This release adds support for many new multimodal architectures, bringing the total number of supported architectures to 80! 🤯

1. VITS for multilingual text-to-speech across over 1000 languages! (#466)

import { pipeline } from '@xenova/transformers';

// Create English text-to-speech pipeline
const synthesizer = await pipeline('text-to-speech', 'Xenova/mms-tts-eng');

// Generate speech
const output = await synthesizer('I love transformers');
// {
//   audio: Float32Array(26112) [...],
//   sampling_rate: 16000
// }
mms-tts-eng.mp4

See here for the list of available models. To start, we've converted 12 of the ~1140 models on the Hugging Face Hub. If we haven't added the one you wish to use, you can make it web-ready using our conversion script.

2. CLIPSeg for zero-shot image segmentation. (#478)

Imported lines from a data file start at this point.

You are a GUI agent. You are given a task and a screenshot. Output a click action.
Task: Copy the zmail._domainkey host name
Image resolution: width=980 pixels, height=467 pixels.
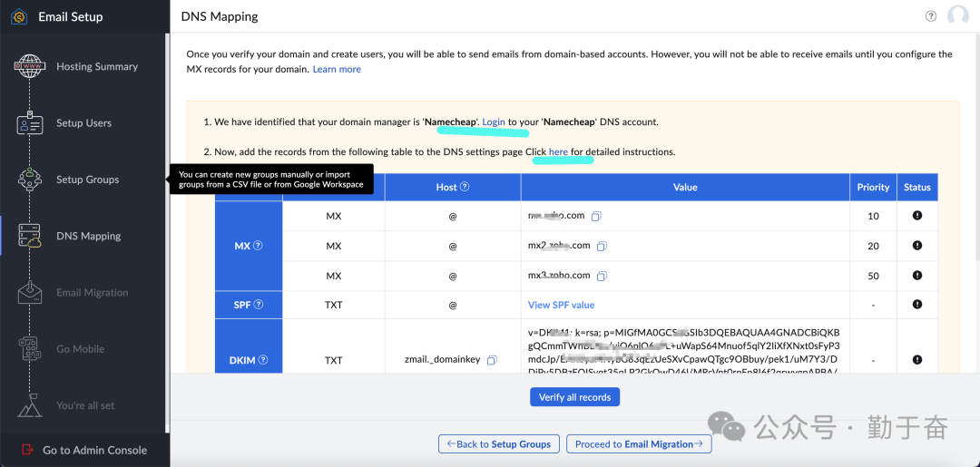click(x=492, y=360)
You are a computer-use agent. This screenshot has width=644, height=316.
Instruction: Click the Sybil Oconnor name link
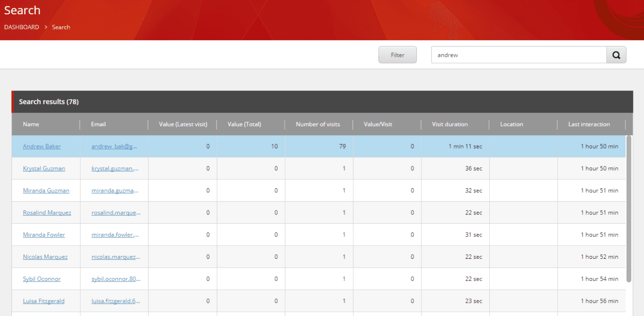click(42, 279)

import { AutoTokenizer, AutoProcessor, CLIPSegForImageSegmentation, RawImage } from '@xenova/transformers';

// Load tokenizer, processor, and model
const tokenizer = await AutoTokenizer.from_pretrained('Xenova/clipseg-rd64-refined');
const processor = await AutoProcessor.from_pretrained('Xenova/clipseg-rd64-refined');
const model = await CLIPSegForImageSegmentation.from_pretrained('Xenova/clipseg-rd64-refined');

// Run tokenization
const texts = ['a glass', 'something to fill', 'wood', 'a jar'];
const text_inputs = tokenizer(texts, { padding: true, truncation: true });

// Read image and run processor
const image = await RawImage.read('https://github.com/timojl/clipseg/blob/master/example_image.jpg?raw=true');
const image_inputs = await processor(image);

// Run model with both text and pixel inputs
const { logits } = await model({ ...text_inputs, ...image_inputs });
// logits: Tensor {
//   dims: [4, 352, 352],
//   type: 'float32',
//   data: Float32Array(495616)[ ... ],
//   size: 495616
// }

You can visualize the predictions as follows:

const preds = logits
  .unsqueeze_(1)
  .sigmoid_()
  .mul_(255)
  .round_()
  .to('uint8');

for (let i = 0; i < preds.dims[0]; ++i) {
  const img = RawImage.fromTensor(preds[i]);
  img.save(`prediction_${i}.png`);
}
Original "a glass" "something to fill" "wood" "a jar"
image prediction_0 prediction_1 prediction_2 prediction_3

See here for the list of available models.

3. SegFormer for semantic segmentation and image classification. (#480)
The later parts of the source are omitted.